Peanut Butter and Fluff

Ah, the white puffiness that brings back the halcyon days of running barefoot through the grass, flying kites in the spring breeze and calling up friends and seeing if they can come over and play. Wait… Those weren’t the halcyon days, it was last Thursday.

Either way, this stuff always makes the day a little bit better and puts a gooey smile on my face. For some of you, this might be a strange and unknown substance, and since I’ve heard tell that might be a regional thing, please allow me to introduce you… to Fluff.

Fluff is what happens to marshmallows when they spend too much time tanning at the beach. It is, in essence, frothy marshmallow in a jar. It is sticky, it is sugary and can destroy a piece of Wonder Bread if improperly spread, reducing the mangled slice into a rolled up, shredded mess… wrapped lovingly around the knife.

As a kid, I remember the frustration of being so close to having my coveted peanut butter and Fluff sandwich yet watching the entire assembly operation turn into balls of bread and white goo stuck to every surface in the kitchen. It rarely ended well.

This is where the secret superpowers of MOM came in. Moms can make a PB&F sandwich with no difficulties what so ever. I think it has something to do with secret meetings that the attend at night when they think you’re asleep. Your mom went to, right? That wasn’t just mine? You know… with the hoods and chanting. No? Hmm.

Whatever enabled her to make the sandwiches, I didn’t care. All I knew was that it was like getting lunch and dessert all at once. Usually, with chips! How can a kid have an issue with that?

These days, we don’t stock Wonder Bread in the pantry. No real loss, in my book. My secret to spreading the ooey-gooey mess that I love is “wheat bread”. It holds up better to the Fluff and detracts form the nutrition free experience not one bit. The sandwich pictured above is my secret “Second Breakfast” that will help me make it through the ten o’clock hour today and hold my healthy lunch off until one-ish. I work like a dog all morning, so I use that to justify the sugar. “What ever helps you sleep”, right?

If it were my lunch though… I think I’d be tempted to hunt down some Twinkies for after!

Mmmm… Twinkies.

“Just” desserts or “just desserts”?

So there I was, driving by the sea shore, praying that Short Stack would finally drift off in the back seat and succumb to the nap he needed so badly. It had been about 25 minutes now and he was still pointing out areas of interest as we passed them. “Dats a tree. It grows up. Dat… dat’s a duck. He’s sitting in da water. Dose are are dogs. Goes ‘voof voof.'”, Etc, etc, ad nauseam. As I drove along and the running commentary from the baby seat get less frequent, I knew that victory would be mine sooner or later. I still had 3/4 of a tank of gas at my disposal and the heat cranked in the car. Now all I needed to do was not nod off, my self.

Things were finally looking good for nap time and I was scouting a place to pull off and get out my book. Then I saw it. Once again, I was glad that I don’t travel with out a digital camera. I drove on for a bit longer and waited to find out if Short Stack was really out. As soon as his hat was slumped down over his eyes and the breathing got regular, I doubled back to check and see if what I though I saw was really true. It was. This was what it looked like as I drove by…

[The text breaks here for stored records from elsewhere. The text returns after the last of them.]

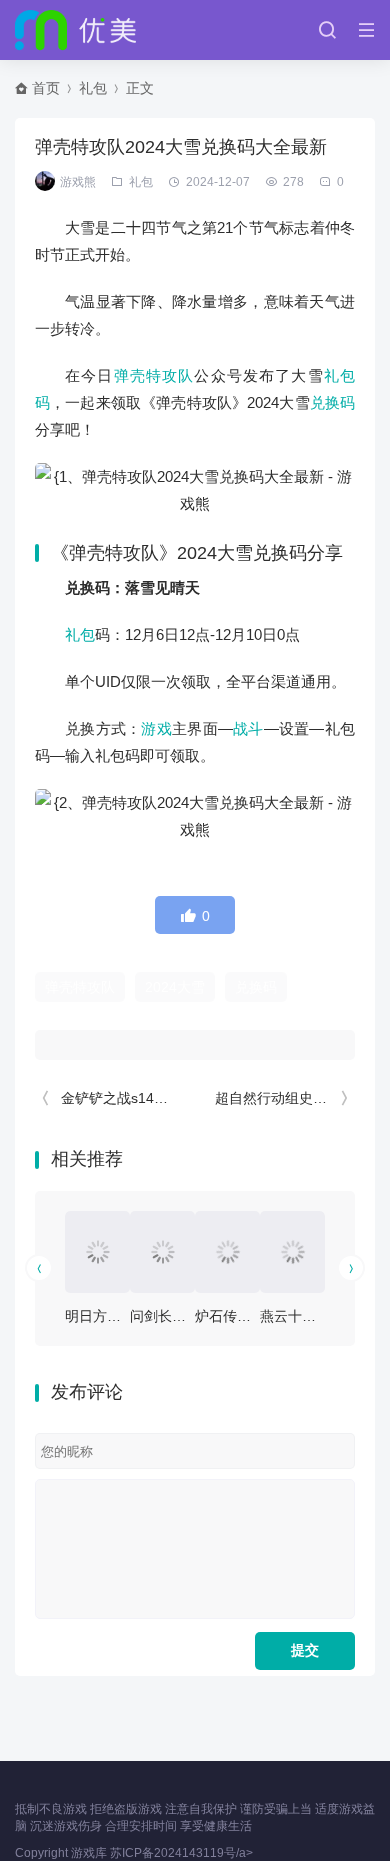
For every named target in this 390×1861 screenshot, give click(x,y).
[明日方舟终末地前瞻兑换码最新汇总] (97, 1252)
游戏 (156, 728)
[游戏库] (75, 30)
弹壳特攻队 (154, 375)
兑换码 (332, 402)
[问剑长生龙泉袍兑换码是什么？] (162, 1252)
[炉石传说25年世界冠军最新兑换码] (227, 1252)
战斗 (248, 728)
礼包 (93, 88)
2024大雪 (175, 987)
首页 (46, 88)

I stepped out of the car to make a closer inspection. It was true. A marshmallow and sugar confection tree of pain.


Monsters! Who could have done this?! Don’t they know the accepted form of Peep capital punishment is to subject them to confinement in the dark, back of a cupboard until they turn to a substance that can only be described as the bastard child of packing peanuts and old chewing gum?

This gruesome reminder of Easter makes me feel a bit guilty about my total lack of Peep eating this year. When I was a kid, they were a possession to be prized. They only came out once a year and they were a much sought after sugar high in a box. They came built with the wonderful excuse that if they weren’t all devoured in a single day, then they would be inedible the next morning. I know, I know. There are those of you out there who like ’em stale. It’s your preference that they should be initially hard as bricks and then, after an hour or so of working on it, as chewy as eating a garden hose… and I say unto you, “Weirdoes”.

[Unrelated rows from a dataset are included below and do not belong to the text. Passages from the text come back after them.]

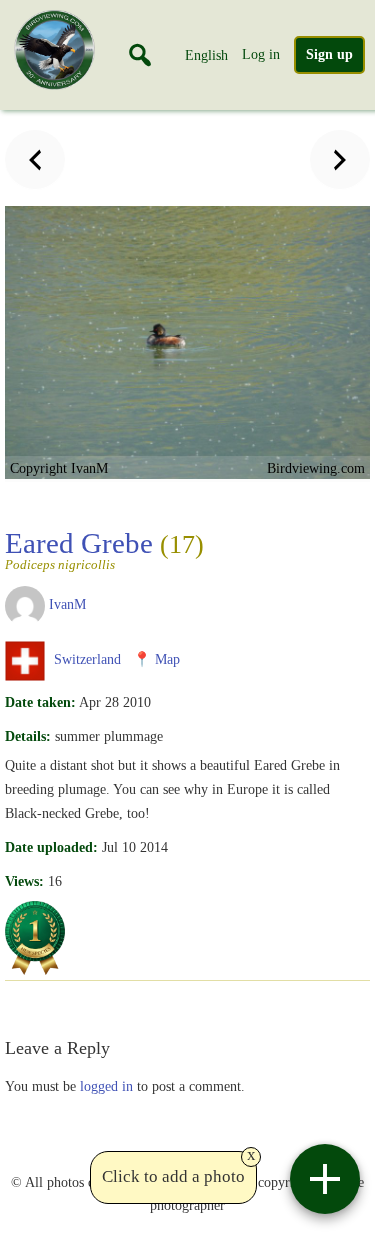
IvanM (67, 604)
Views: (24, 881)
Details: (28, 736)
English (206, 55)
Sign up (329, 54)
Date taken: (40, 702)
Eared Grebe (104, 549)
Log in (261, 54)
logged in (106, 1086)
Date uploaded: (51, 847)
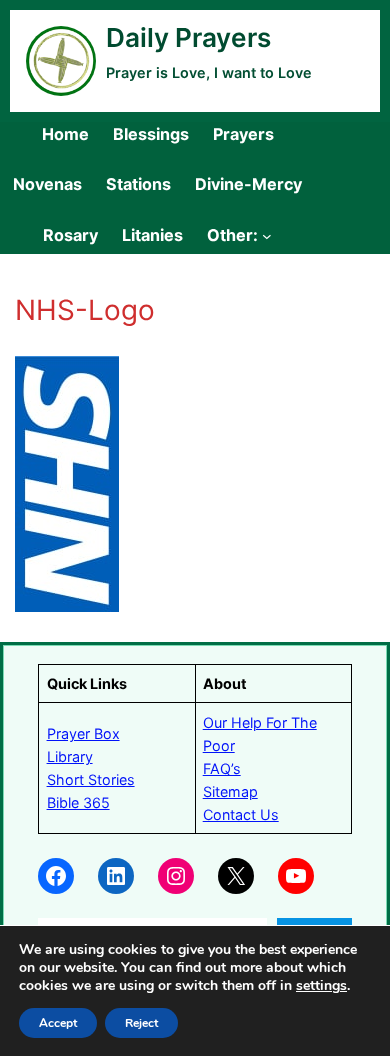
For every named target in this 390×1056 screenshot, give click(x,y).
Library (70, 756)
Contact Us (241, 814)
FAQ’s (222, 768)
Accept (58, 1023)
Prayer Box (83, 733)
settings (321, 986)
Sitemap (230, 791)
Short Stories (91, 779)
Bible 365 (78, 802)
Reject (141, 1023)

Now Peeps are a year ’round affair. They are available for every possible holiday in every possible color. For me, that kind of ruins it. When it’s not something to look forward to, almost forgotten from year to year, then the yellow sugar just doesn’t glimmer as seductively as it once did. I passed them by, these gems of my past because I know that soon there will be more Peeps in many different forms and colors. All in an effort to match what ever holiday comes next. It’s just not the same.

The Bunny has made his deliveries for this year, but the Peeps remain. Some in half eaten baskets of Easter grass, some slowly shriveling up and turning to cement in the back of drawers while others do their time stoically and prominently, impaled on the lower branches of a tree by the ocean, ignored by even the sea gulls, who as you may or may not know, will eat just about anything. I guess when it comes to Peeps, they prefer them fresh as well, thus earning them some points in my book. Thank goodness that I didn’t need to explain this abomination to my two year old son. Action Girl liked the photos, though.